The data came from a 12-week, randomised, double-blind, phase IIIb study in which 1658 patients with urinary frequency plus urge incontinence received trospium chloride 15 mg TID (n = 828) or 2.5 mg oxybutynin hydrochloride TID (n = 830). After four weeks, daily doses were doubled and not readjusted in 29.2% (242/828) of patients in the trospium group, and in 23.3% (193/830) in the oxybuytnin group, until the end of treatment. We assessed the absolute reduction in weekly UUI episodes and the change in intensity of dry mouth, recorded in patients' micturition diaries. Adverse events were also evaluated. Statistics were descriptive.

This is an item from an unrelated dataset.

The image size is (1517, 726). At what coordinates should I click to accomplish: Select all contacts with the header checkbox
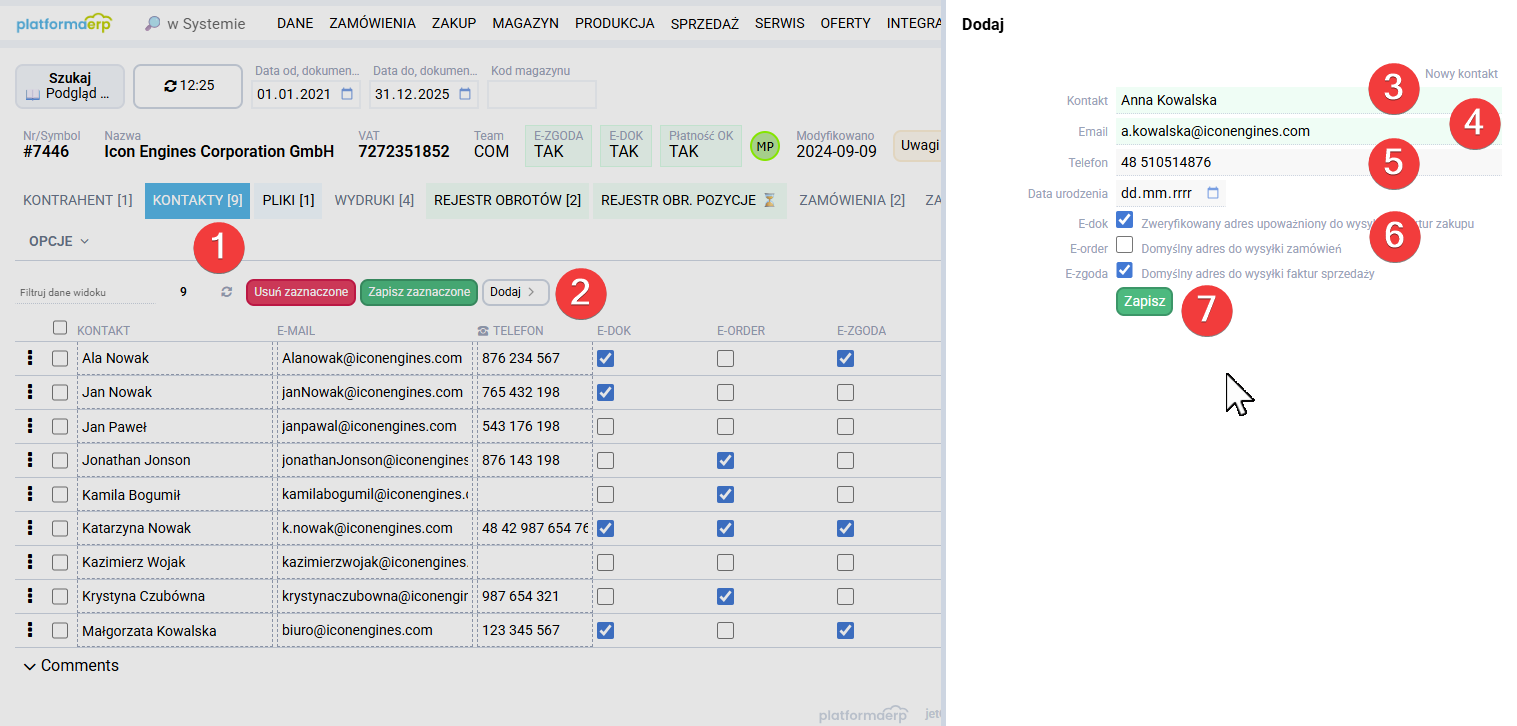(60, 327)
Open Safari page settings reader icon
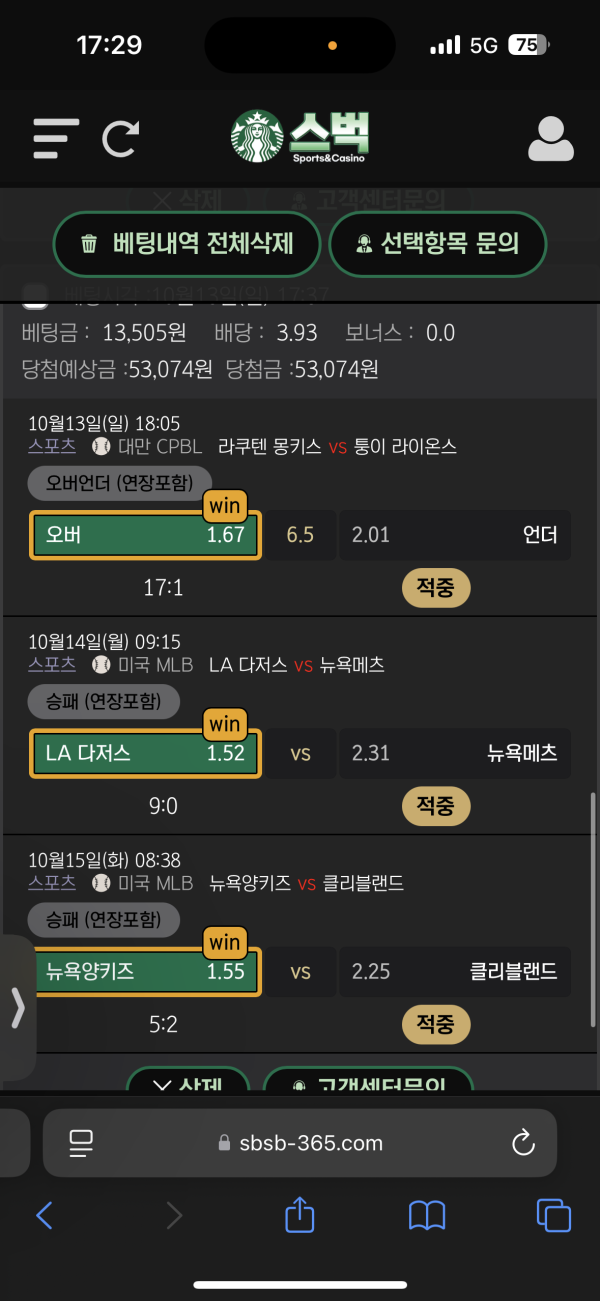The height and width of the screenshot is (1301, 600). [x=80, y=1143]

Dose escalation of either trospium or oxybutynin increased reduction in UUI episodes in the population studied. At study end, there were no relevant differences between the "dose adjustment" subgroups and the respective "no dose adjustment" subgroups (trospium: P = 0.249; oxybutynin: P = 0.349). After dose escalation, worsening of dry mouth was higher in both dose adjusted subgroups compared to the respective "no dose adjustment" subgroups (P < 0.001). Worsening of dry mouth was lower in the trospium groups than in the oxybutynin groups (P < 0.001). Adverse events were increased in the dose adjusted subgroups.
Flexible dosing of trospium was proven to be as effective, but better tolerated as the officially approved adjusted dose of oxybutynin.
Trial registration (parent study)
The study was registered with the German Federal Institute for Drugs and Medical Devices (BfArM, Berlin, Germany), registration number 4022383, as required at the time point of planning this study.